### [To do]
Please quote the entire essay on sacrifice in shamanic work below, word for word.

### [Source document]
___
Sacrifice is necessary in shamanic work

Favorite Neighborhood Garden, continuedImage by Shamanic Shift via Flickr

I receive mixed feedback for continuing to do shamanic work on a donation basis. Some express admiration, but just as many voice concerns.

I have concerns, too.

Offering services (and teaching) for a donation means there is no set fee list or scale, though I posted a few suggested amounts on the internet by request, or because of listing requirements. Requesting a donation does not make the sessions free.

While spiritual processes cannot be quantified, the space, time, matter and energy costs necessary to keep this practice available are totaled up regularly and presented to me by the universe, with due dates.

So far, overall, I am still paying to shamanize.

More than one visitor has gushed, "I'm so glad you don't charge anything, because now I can afford _____, _____, and _____!" These people also undervalued and underutilized the potentials and possibilities of their sessions, it turned out.

Before money was invented, no one would consider asking a shaman for assistance without giving generous donations "in kind" (in life sustaining stuff), at a sacrificial level.

Sacrifice is a prerequisite for successful shamanic shifting of self and reality towards the better.

It seems to me, some confusion and consternation around asking and accepting "payment for shamanic work" involves mix-ups about the nature of sacrifice and the meaning of the word.

Incorrectly, sacrifice has been linked to altruism or has come mean something like: being forced to give up something good now to get something worse in return (or nothing), or to get something nebulously or dubiously better, possibly after a long (even lifelong) delay, such as feel-good or "get into heaven with less hassle" points.
___
### [Raw data]
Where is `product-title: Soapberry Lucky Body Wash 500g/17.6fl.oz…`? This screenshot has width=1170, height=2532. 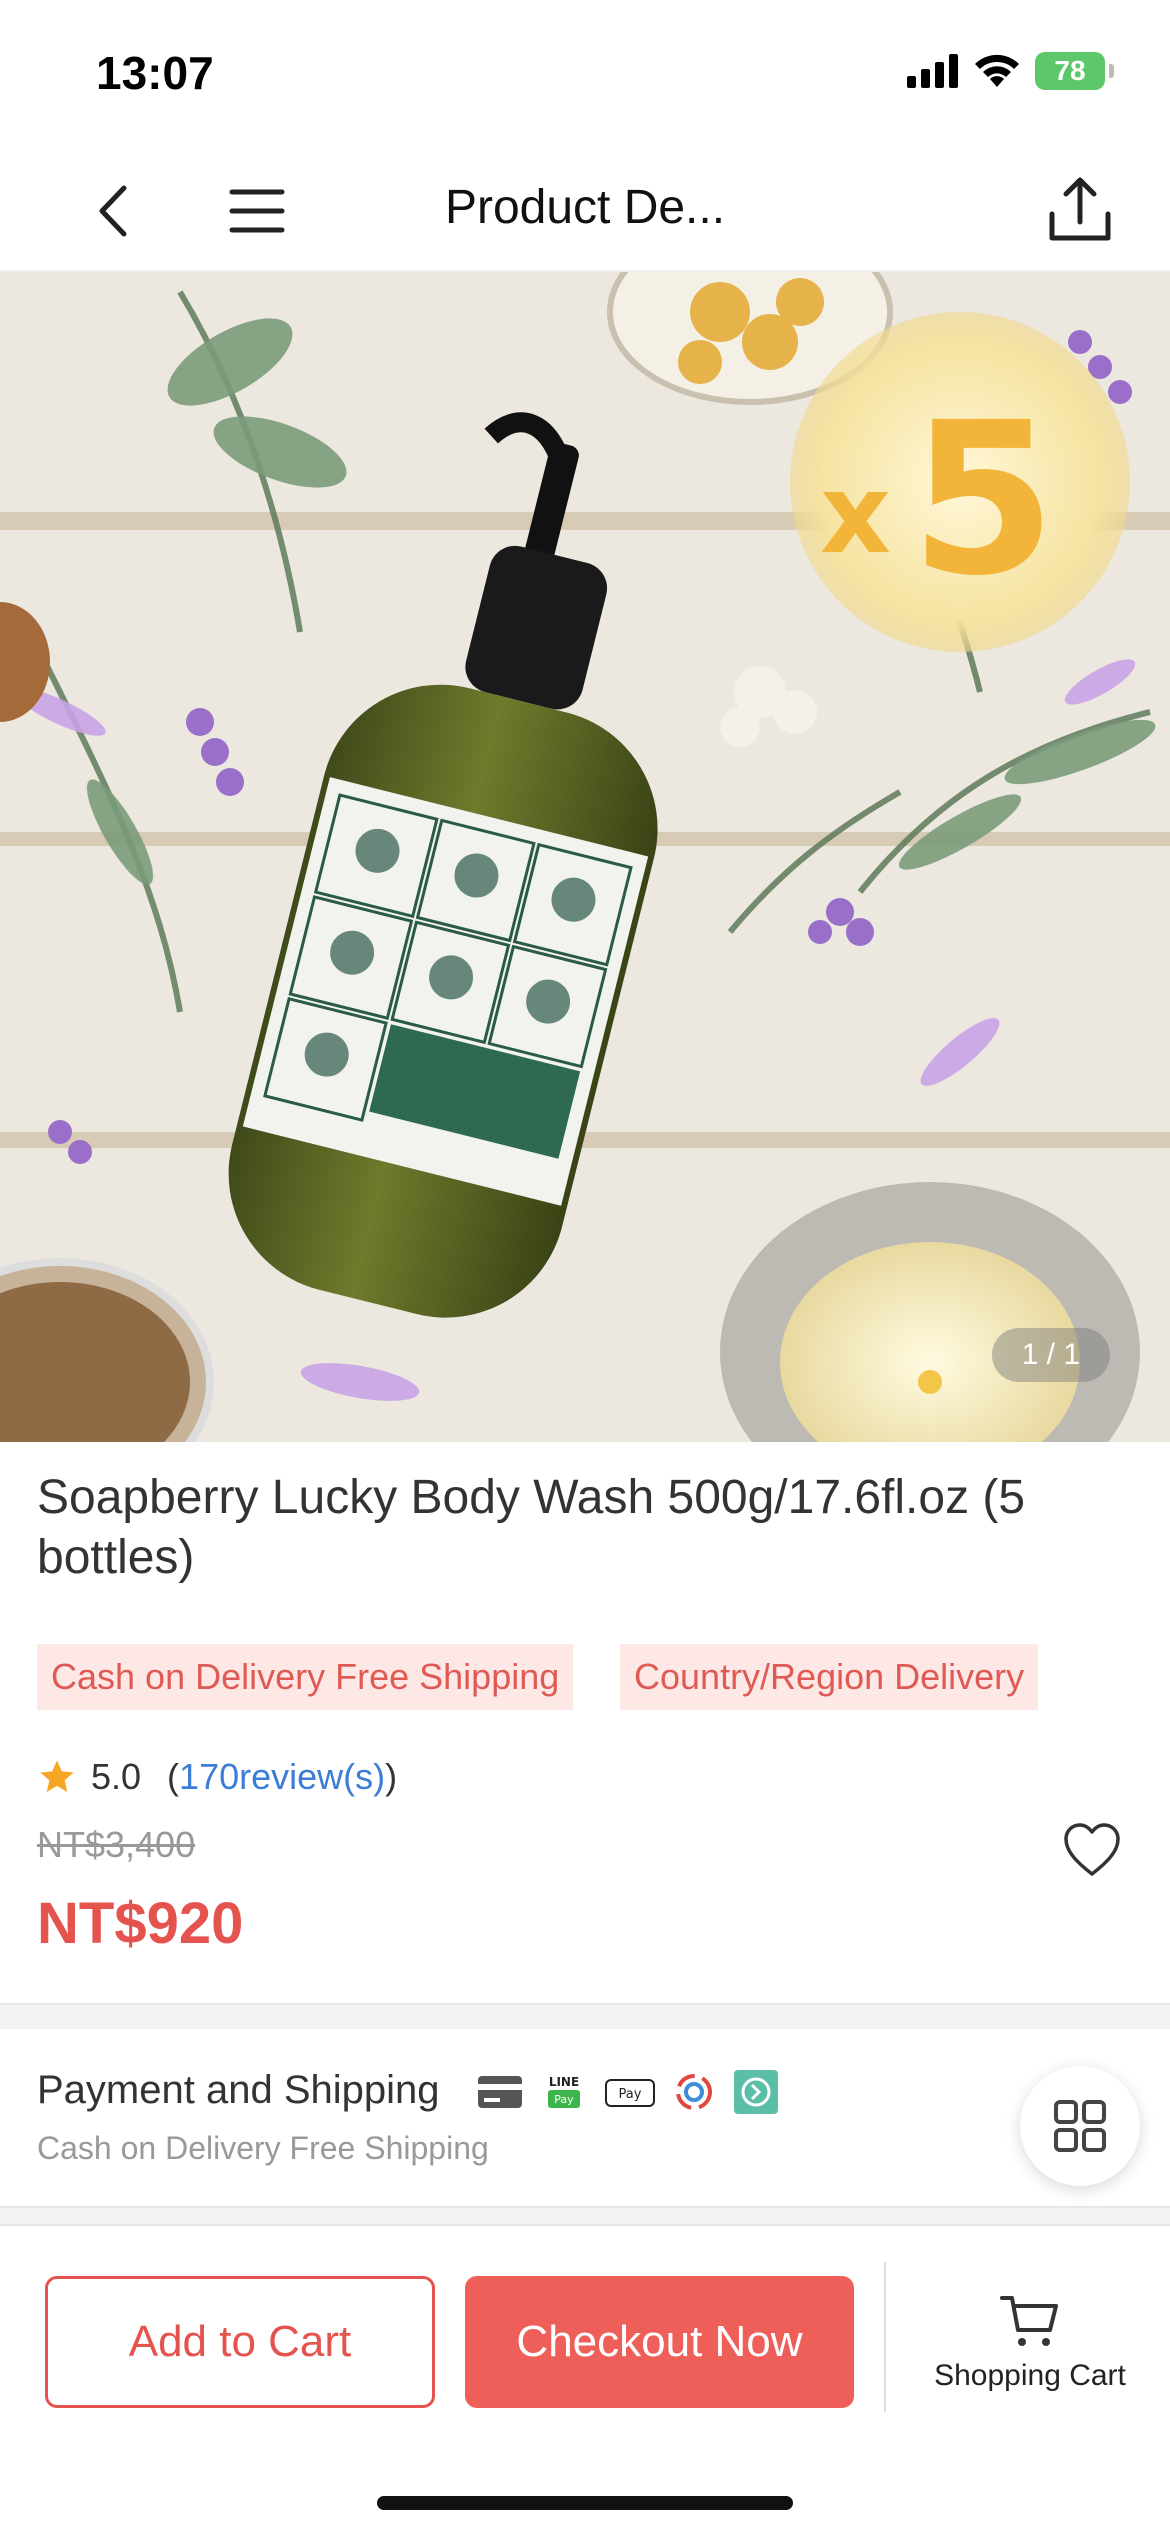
___
### [The answer]
Sacrifice is necessary in shamanic work

Favorite Neighborhood Garden, continuedImage by Shamanic Shift via Flickr

I receive mixed feedback for continuing to do shamanic work on a donation basis. Some express admiration, but just as many voice concerns.

I have concerns, too.

Offering services (and teaching) for a donation means there is no set fee list or scale, though I posted a few suggested amounts on the internet by request, or because of listing requirements. Requesting a donation does not make the sessions free.

While spiritual processes cannot be quantified, the space, time, matter and energy costs necessary to keep this practice available are totaled up regularly and presented to me by the universe, with due dates.

So far, overall, I am still paying to shamanize.

More than one visitor has gushed, "I'm so glad you don't charge anything, because now I can afford _____, _____, and _____!" These people also undervalued and underutilized the potentials and possibilities of their sessions, it turned out.

Before money was invented, no one would consider asking a shaman for assistance without giving generous donations "in kind" (in life sustaining stuff), at a sacrificial level.

Sacrifice is a prerequisite for successful shamanic shifting of self and reality towards the better.

It seems to me, some confusion and consternation around asking and accepting "payment for shamanic work" involves mix-ups about the nature of sacrifice and the meaning of the word.

Incorrectly, sacrifice has been linked to altruism or has come mean something like: being forced to give up something good now to get something worse in return (or nothing), or to get something nebulously or dubiously better, possibly after a long (even lifelong) delay, such as feel-good or "get into heaven with less hassle" points.